● What the task requires
Please return every line of the listing. Keep each one exact.

● Provided records

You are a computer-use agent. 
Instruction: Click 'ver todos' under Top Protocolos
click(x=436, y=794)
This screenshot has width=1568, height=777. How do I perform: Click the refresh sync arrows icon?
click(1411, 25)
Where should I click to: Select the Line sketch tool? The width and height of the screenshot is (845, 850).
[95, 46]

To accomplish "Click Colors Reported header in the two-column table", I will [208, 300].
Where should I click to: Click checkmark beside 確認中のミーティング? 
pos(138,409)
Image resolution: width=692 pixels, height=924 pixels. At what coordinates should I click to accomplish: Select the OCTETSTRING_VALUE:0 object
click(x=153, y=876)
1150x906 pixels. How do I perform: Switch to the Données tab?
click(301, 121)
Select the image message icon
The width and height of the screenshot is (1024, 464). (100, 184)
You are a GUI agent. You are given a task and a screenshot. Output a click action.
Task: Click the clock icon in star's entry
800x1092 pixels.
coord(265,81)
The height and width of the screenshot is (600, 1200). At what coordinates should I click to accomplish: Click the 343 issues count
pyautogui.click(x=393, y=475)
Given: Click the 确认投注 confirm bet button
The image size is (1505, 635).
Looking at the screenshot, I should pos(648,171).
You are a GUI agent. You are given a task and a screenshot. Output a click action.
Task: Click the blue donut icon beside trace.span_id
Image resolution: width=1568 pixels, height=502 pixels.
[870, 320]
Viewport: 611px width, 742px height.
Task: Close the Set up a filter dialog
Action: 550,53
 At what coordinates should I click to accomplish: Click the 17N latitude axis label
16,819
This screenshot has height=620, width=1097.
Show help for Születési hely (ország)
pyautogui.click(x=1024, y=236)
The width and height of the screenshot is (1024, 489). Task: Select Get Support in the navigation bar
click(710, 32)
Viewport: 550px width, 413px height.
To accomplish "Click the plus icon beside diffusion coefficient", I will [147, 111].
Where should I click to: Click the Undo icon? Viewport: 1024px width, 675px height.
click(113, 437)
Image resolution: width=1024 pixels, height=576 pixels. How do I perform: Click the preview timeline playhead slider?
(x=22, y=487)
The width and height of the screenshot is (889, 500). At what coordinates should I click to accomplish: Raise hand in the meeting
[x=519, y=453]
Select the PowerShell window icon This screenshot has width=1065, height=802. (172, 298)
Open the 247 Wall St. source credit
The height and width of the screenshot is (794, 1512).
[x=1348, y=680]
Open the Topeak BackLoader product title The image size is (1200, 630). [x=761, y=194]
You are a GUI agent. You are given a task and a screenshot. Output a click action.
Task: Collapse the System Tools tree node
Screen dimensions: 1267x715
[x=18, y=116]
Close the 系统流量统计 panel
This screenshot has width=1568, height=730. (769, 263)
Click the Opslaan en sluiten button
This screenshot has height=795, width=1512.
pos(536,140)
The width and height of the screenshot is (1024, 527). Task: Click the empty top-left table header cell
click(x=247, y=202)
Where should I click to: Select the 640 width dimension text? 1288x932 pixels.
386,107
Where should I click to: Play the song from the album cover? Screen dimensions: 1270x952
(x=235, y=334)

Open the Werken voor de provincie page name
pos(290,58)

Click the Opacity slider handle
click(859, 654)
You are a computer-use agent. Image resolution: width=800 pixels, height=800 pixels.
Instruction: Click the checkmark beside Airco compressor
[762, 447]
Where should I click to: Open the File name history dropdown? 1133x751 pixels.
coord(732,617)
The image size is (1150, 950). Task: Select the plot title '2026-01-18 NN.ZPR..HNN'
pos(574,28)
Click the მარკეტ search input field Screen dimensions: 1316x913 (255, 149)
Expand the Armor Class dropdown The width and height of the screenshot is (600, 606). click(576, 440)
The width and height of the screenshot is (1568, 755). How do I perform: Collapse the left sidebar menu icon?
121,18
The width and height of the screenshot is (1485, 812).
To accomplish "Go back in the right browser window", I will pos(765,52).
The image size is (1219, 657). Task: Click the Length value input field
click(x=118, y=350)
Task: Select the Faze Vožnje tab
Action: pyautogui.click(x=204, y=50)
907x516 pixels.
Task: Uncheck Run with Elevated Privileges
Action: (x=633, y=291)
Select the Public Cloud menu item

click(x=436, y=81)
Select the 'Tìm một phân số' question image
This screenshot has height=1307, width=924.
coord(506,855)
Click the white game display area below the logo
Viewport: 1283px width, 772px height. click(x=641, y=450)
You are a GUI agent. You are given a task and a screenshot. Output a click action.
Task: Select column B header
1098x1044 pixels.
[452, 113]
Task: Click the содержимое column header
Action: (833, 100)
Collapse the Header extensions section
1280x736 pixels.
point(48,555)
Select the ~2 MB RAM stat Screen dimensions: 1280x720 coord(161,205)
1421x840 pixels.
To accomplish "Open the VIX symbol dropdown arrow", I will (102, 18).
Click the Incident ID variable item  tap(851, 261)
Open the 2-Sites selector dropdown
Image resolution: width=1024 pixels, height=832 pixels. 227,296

● Result of this exercise
You are a computer-use agent. 
Instruction: Click 'ver todos' under Top Protocolos
click(x=436, y=794)
This screenshot has width=1568, height=777. How do I perform: Click the refresh sync arrows icon?
click(1411, 25)
Where should I click to: Select the Line sketch tool? The width and height of the screenshot is (845, 850).
[95, 46]

To accomplish "Click Colors Reported header in the two-column table", I will [208, 300].
Where should I click to: Click checkmark beside 確認中のミーティング? 
pos(138,409)
Image resolution: width=692 pixels, height=924 pixels. At what coordinates should I click to accomplish: Select the OCTETSTRING_VALUE:0 object
click(x=153, y=876)
1150x906 pixels. How do I perform: Switch to the Données tab?
click(301, 121)
Select the image message icon
The width and height of the screenshot is (1024, 464). (100, 184)
You are a GUI agent. You are given a task and a screenshot. Output a click action.
Task: Click the clock icon in star's entry
800x1092 pixels.
coord(265,81)
The height and width of the screenshot is (600, 1200). At what coordinates should I click to accomplish: Click the 343 issues count
pyautogui.click(x=393, y=475)
Given: Click the 确认投注 confirm bet button
The image size is (1505, 635).
Looking at the screenshot, I should pos(648,171).
You are a GUI agent. You are given a task and a screenshot. Output a click action.
Task: Click the blue donut icon beside trace.span_id
Image resolution: width=1568 pixels, height=502 pixels.
[870, 320]
Viewport: 611px width, 742px height.
Task: Close the Set up a filter dialog
Action: 550,53
 At what coordinates should I click to accomplish: Click the 17N latitude axis label
16,819
This screenshot has height=620, width=1097.
Show help for Születési hely (ország)
pyautogui.click(x=1024, y=236)
The width and height of the screenshot is (1024, 489). Task: Select Get Support in the navigation bar
click(710, 32)
Viewport: 550px width, 413px height.
To accomplish "Click the plus icon beside diffusion coefficient", I will [147, 111].
Where should I click to: Click the Undo icon? Viewport: 1024px width, 675px height.
click(113, 437)
Image resolution: width=1024 pixels, height=576 pixels. How do I perform: Click the preview timeline playhead slider?
(x=22, y=487)
The width and height of the screenshot is (889, 500). At what coordinates should I click to accomplish: Raise hand in the meeting
[x=519, y=453]
Select the PowerShell window icon This screenshot has width=1065, height=802. (172, 298)
Open the 247 Wall St. source credit
The height and width of the screenshot is (794, 1512).
[x=1348, y=680]
Open the Topeak BackLoader product title The image size is (1200, 630). [x=761, y=194]
You are a GUI agent. You are given a task and a screenshot. Output a click action.
Task: Collapse the System Tools tree node
Screen dimensions: 1267x715
[x=18, y=116]
Close the 系统流量统计 panel
This screenshot has width=1568, height=730. (769, 263)
Click the Opslaan en sluiten button
This screenshot has height=795, width=1512.
pos(536,140)
The width and height of the screenshot is (1024, 527). Task: Click the empty top-left table header cell
click(x=247, y=202)
Where should I click to: Select the 640 width dimension text? 1288x932 pixels.
386,107
Where should I click to: Play the song from the album cover? Screen dimensions: 1270x952
(x=235, y=334)

Open the Werken voor de provincie page name
pos(290,58)

Click the Opacity slider handle
click(859, 654)
You are a computer-use agent. Image resolution: width=800 pixels, height=800 pixels.
Instruction: Click the checkmark beside Airco compressor
[762, 447]
Where should I click to: Open the File name history dropdown? 1133x751 pixels.
coord(732,617)
The image size is (1150, 950). Task: Select the plot title '2026-01-18 NN.ZPR..HNN'
pos(574,28)
Click the მარკეტ search input field Screen dimensions: 1316x913 (255, 149)
Expand the Armor Class dropdown The width and height of the screenshot is (600, 606). click(576, 440)
The width and height of the screenshot is (1568, 755). How do I perform: Collapse the left sidebar menu icon?
121,18
The width and height of the screenshot is (1485, 812).
To accomplish "Go back in the right browser window", I will pos(765,52).
The image size is (1219, 657). Task: Click the Length value input field
click(x=118, y=350)
Task: Select the Faze Vožnje tab
Action: pyautogui.click(x=204, y=50)
907x516 pixels.
Task: Uncheck Run with Elevated Privileges
Action: (x=633, y=291)
Select the Public Cloud menu item

click(x=436, y=81)
Select the 'Tìm một phân số' question image
This screenshot has height=1307, width=924.
coord(506,855)
Click the white game display area below the logo
Viewport: 1283px width, 772px height. click(x=641, y=450)
You are a GUI agent. You are given a task and a screenshot. Output a click action.
Task: Select column B header
1098x1044 pixels.
[452, 113]
Task: Click the содержимое column header
Action: (833, 100)
Collapse the Header extensions section
1280x736 pixels.
point(48,555)
Select the ~2 MB RAM stat Screen dimensions: 1280x720 coord(161,205)
1421x840 pixels.
To accomplish "Open the VIX symbol dropdown arrow", I will (102, 18).
Click the Incident ID variable item  tap(851, 261)
Open the 2-Sites selector dropdown
Image resolution: width=1024 pixels, height=832 pixels. 227,296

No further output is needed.